Now, on those other civil days, we say hi to each other and that is that. Not today though. His inebriation shields him from his vulnerability. And we go deep. His wife, work, et cetera, mostly in Kikuyu but switching to English and Swahili now and then. And as all drunkards go, the man speaks fluent English. PhD English.

Says he, he was traumatised for like three months, unsure how to broach the subject with me. He has judged me to be Luhya, notwithstanding the small matter of me playing mugiithi at high volume when he had the caretaker tell me to tone down my music. Why? His father had asked him how his son was – meaning me – as he had not seen me for a while.

Now, his father has three wives, with my neighbour’s mother being the third wife.
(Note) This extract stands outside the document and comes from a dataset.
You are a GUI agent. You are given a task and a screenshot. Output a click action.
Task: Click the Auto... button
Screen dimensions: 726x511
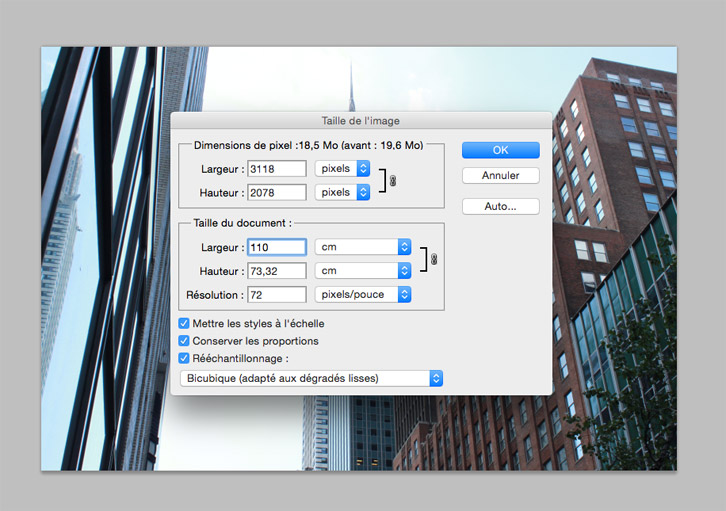tap(500, 207)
Could the father be having a fourth wife out there and me as the secret son being sheltered by the father and yet to be introduced to the rest of the family? Could their inheritance shrink as a result? Understandably, he had reason to be concerned. And so, blissfully ignorant was me that I was somebody’s brother for a whole three months without knowing when continuing to greet them in the morning and evenings when we met.

My brother, now not brother, says that he was troubled until when the father, enquiring after me, mentioned that I was his – the son – namesake. It was only then that the confusion cleared. On my part, I am flattered that the landlord thinks highly of me. I mean, come on, who wouldn’t mind having a surrogate of a father to look after him in this Nairobi of ours that is shamba la mawe? Anyway, I heartily laugh at my neighbour’s narration, giving him further assurances that we are far from being brothers. In this, I invoke all three of my father’s names, home county, clan and sub-clan.

So now, the fellow has invited me for drinks. Still, we are not the best of mates, and I don’t intend us to be. So, I declined tomorrow’s offer. The bugger was insistent, and I improvised that the weekend after might just be possible. By then, I will have come up with an excuse not to accompany him in his drinking sprees. As he rightly pointed in jest, I might just drink up the rent money.

Plus, the girl neighbour that I rejected (a whole story on its own) she uses this particular neighbour as a prop (effusive, exaggerated greetings when I am around while a hapless me is totally ignored) to make me feel insignificant. And why lie, it sometimes gets to me; but not on those days when I am getting laid by a beautiful and yellow PYT (pretty, young thing) and whom she chances to bump into. Then, I too have my revenge.